To make the series as authentic as possible, the BBC Studios Natural History Unit worked with the Moving Picture Company’s visual effects team, who have worked on 3D animated films.

“We work with John Favreau, he’s the guru when it comes to that and he has these wonderful cooking analogies…” Gunton says. “So the secret of this project is the people working on it who, from a production point of view, have spent around 500 years observing and filming animals.

“So when you see something, you think, ‘That looks right’ or ‘That looks wrong.’ You could argue that it’s not a scientific filter, but it’s an incredibly good one. And that’s why the animals look so realistic, not just physically, but in every little movement, micro-gestures that you don’t realize until you’ve been doing it for a long time.”

As for the skeletons, they’re created and rebuilt in a CGI world, says Gunton: “All of the articulation, all of the movement and where the muscles attach, everything is sort of precisely created or connected.” So if you hitting the play button to make that creature move will fire all those things in a totally precise way.”

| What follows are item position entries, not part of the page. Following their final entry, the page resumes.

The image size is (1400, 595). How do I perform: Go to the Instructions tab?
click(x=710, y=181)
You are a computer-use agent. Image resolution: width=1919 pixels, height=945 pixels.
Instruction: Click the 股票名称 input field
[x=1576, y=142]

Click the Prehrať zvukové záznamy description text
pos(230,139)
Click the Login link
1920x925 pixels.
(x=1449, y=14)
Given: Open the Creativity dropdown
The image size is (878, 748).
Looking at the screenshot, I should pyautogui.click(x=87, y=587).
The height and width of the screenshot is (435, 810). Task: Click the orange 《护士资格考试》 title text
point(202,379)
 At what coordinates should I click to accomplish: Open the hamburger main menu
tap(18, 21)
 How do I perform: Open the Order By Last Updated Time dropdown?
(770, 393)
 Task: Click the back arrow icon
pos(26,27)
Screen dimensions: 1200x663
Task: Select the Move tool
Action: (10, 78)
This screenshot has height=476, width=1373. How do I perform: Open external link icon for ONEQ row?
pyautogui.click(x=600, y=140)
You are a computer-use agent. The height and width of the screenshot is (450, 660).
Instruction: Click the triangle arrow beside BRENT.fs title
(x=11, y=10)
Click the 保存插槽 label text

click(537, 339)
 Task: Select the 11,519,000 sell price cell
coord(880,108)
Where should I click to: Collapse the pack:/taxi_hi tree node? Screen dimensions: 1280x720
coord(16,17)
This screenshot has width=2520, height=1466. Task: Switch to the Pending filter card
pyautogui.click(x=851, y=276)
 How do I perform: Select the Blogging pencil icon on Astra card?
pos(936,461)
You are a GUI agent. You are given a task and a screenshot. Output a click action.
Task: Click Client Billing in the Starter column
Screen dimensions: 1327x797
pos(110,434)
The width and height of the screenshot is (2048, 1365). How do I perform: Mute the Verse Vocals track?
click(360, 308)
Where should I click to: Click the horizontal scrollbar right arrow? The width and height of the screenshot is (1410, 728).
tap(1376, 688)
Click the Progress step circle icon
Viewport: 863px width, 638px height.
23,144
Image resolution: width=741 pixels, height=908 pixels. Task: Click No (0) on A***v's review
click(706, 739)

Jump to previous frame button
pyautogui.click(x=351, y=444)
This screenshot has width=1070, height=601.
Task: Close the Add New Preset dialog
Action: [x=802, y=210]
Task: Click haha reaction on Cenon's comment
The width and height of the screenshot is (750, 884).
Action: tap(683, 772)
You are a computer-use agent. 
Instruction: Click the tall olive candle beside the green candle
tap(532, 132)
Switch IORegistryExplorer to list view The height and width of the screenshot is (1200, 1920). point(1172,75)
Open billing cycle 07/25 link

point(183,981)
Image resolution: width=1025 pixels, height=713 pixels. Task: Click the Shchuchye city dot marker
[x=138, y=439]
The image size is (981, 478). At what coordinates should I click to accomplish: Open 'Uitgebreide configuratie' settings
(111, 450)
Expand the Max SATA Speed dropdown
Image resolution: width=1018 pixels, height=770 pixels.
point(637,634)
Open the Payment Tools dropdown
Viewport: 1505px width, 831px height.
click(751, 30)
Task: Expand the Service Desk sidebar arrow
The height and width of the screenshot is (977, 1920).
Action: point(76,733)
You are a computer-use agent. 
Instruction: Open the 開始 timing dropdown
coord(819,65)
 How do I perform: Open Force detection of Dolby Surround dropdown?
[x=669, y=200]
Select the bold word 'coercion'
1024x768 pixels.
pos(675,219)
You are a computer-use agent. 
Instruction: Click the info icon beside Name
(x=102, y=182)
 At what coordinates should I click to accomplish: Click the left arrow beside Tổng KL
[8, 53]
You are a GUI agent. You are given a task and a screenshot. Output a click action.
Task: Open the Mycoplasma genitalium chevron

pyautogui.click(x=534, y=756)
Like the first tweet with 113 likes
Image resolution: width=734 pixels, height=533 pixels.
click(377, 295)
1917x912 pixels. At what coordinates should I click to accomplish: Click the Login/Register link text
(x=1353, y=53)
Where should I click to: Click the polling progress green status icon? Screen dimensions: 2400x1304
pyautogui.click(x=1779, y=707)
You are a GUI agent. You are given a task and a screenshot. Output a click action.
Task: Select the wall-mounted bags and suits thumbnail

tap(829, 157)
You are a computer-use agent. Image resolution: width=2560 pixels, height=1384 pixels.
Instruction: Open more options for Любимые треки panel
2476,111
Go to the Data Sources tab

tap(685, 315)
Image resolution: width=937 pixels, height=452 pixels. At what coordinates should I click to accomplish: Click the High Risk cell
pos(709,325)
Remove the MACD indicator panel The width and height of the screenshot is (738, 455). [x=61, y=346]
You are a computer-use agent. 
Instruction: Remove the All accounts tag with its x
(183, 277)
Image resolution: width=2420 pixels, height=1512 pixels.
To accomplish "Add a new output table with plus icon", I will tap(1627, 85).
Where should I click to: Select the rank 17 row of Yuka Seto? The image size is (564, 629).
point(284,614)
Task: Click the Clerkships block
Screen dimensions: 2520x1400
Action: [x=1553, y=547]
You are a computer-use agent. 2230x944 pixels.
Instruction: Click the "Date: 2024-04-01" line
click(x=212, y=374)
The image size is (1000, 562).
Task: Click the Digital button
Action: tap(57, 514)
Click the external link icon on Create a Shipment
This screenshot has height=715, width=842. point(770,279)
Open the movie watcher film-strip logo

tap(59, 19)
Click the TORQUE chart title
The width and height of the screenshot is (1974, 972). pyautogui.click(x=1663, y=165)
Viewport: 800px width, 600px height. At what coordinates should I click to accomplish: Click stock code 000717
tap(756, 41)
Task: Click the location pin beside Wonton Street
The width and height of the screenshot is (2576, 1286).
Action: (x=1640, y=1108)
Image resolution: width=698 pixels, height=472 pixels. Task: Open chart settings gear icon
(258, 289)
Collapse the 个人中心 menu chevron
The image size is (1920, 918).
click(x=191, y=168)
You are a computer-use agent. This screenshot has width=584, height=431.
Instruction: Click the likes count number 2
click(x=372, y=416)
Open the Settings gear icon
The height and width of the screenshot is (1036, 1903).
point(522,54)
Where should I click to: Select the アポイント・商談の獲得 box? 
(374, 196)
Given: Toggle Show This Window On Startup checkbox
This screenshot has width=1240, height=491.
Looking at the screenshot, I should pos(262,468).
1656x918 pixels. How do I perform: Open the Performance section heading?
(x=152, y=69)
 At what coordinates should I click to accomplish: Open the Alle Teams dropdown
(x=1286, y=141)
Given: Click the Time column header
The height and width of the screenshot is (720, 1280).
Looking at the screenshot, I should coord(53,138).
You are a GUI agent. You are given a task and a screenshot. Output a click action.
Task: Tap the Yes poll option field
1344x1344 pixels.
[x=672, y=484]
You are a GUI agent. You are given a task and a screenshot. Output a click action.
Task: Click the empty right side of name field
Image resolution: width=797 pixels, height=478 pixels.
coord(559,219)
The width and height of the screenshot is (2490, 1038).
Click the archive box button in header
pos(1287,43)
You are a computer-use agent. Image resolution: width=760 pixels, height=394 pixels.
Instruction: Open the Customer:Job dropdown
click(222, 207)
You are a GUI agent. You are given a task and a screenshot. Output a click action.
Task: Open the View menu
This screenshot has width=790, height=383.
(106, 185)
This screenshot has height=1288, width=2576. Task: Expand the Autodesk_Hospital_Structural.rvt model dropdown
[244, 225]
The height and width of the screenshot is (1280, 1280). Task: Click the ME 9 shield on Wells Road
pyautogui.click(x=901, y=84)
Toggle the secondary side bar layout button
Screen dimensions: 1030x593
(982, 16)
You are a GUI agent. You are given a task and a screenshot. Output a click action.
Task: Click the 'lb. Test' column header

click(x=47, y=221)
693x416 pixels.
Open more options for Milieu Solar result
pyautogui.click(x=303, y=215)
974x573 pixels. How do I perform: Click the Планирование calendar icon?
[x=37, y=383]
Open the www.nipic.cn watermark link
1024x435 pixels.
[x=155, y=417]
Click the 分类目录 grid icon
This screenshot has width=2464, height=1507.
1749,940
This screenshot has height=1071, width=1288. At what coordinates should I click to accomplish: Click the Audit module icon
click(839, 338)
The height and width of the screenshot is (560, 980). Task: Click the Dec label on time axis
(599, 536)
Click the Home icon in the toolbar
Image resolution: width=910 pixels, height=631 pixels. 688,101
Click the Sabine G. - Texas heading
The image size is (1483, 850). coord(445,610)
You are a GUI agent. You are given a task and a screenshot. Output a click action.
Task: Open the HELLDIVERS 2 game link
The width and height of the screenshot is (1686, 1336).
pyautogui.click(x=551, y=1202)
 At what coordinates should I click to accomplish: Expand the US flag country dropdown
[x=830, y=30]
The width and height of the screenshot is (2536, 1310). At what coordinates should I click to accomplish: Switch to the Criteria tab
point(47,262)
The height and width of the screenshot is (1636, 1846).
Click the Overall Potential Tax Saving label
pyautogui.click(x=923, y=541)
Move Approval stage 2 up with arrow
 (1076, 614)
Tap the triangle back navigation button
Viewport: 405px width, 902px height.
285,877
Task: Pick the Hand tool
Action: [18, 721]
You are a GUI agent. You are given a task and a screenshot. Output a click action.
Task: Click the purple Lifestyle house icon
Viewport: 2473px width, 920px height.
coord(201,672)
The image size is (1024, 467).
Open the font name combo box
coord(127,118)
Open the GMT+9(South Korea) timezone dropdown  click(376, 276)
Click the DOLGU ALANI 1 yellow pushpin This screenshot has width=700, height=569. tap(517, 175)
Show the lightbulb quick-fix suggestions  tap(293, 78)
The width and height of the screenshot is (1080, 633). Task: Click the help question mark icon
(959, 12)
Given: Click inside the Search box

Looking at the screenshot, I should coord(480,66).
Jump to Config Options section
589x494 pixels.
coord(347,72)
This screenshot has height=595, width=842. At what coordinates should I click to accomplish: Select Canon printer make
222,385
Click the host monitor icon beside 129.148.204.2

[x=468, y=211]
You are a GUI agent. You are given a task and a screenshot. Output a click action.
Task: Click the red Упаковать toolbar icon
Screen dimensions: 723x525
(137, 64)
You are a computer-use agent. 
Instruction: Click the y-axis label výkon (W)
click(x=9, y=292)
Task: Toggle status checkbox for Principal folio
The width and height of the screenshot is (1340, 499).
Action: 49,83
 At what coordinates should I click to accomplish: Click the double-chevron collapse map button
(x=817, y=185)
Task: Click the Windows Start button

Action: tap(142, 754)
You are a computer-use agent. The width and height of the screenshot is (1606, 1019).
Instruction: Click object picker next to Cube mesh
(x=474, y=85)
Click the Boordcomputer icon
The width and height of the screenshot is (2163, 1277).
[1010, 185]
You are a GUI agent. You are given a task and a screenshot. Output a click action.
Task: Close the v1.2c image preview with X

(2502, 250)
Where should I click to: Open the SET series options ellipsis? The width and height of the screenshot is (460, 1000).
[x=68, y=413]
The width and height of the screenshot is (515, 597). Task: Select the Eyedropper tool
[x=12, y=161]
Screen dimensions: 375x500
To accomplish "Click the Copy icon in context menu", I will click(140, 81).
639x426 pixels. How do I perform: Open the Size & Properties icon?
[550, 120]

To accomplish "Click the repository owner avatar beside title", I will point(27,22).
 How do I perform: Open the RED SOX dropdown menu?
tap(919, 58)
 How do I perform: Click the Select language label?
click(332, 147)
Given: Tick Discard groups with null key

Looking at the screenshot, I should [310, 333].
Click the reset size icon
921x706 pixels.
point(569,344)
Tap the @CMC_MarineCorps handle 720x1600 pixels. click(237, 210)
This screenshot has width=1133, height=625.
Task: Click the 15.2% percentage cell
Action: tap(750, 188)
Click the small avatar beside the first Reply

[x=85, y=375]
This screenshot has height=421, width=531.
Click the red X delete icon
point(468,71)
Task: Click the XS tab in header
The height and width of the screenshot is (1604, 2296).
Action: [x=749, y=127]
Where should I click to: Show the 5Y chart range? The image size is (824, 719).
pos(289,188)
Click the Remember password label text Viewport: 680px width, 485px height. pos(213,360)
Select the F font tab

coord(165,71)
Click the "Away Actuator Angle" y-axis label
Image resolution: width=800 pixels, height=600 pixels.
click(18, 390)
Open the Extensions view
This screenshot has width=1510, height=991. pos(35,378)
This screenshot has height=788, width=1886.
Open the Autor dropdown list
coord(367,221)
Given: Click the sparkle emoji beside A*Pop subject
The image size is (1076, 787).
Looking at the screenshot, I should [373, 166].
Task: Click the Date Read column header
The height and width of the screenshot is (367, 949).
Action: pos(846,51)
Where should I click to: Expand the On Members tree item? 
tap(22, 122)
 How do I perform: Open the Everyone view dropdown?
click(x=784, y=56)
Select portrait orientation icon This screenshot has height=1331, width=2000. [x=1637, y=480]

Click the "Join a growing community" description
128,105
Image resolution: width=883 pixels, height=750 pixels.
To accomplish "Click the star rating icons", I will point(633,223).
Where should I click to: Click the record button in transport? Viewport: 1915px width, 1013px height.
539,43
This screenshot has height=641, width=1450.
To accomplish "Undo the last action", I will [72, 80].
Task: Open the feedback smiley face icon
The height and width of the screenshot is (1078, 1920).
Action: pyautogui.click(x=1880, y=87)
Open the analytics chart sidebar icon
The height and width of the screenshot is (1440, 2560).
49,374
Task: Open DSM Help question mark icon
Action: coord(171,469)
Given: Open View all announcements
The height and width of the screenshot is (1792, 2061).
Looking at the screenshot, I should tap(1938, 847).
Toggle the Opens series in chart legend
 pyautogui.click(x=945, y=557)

aroused your interest? In addition to watching the small screen, fans can also listen to the show’s companion podcast, aptly named Prehistoric Planet: The Official Podcast.

In the four-parter, Gunton delves into the making of the groundbreaking series.

There will be an in-depth interview with Favreau, as well as special guests including veteran paleontologists, animators and more, who will unveil the tools used to bring the magnificent habitats – and the creatures that roamed them – to life.

“The other thing that’s really important about this series compared to the last one is that they add a scientific explainer titled ‘Prehistoric Planet Uncovered’ to the end of each episode,” Gunton concludes.

“It takes a story from the episode and then deconstructs the science behind how we were able to pull it off. That is very satisfying for the audience, but also for us.”

Prehistoric Planet is available Monday, May 22 on Apple TV+.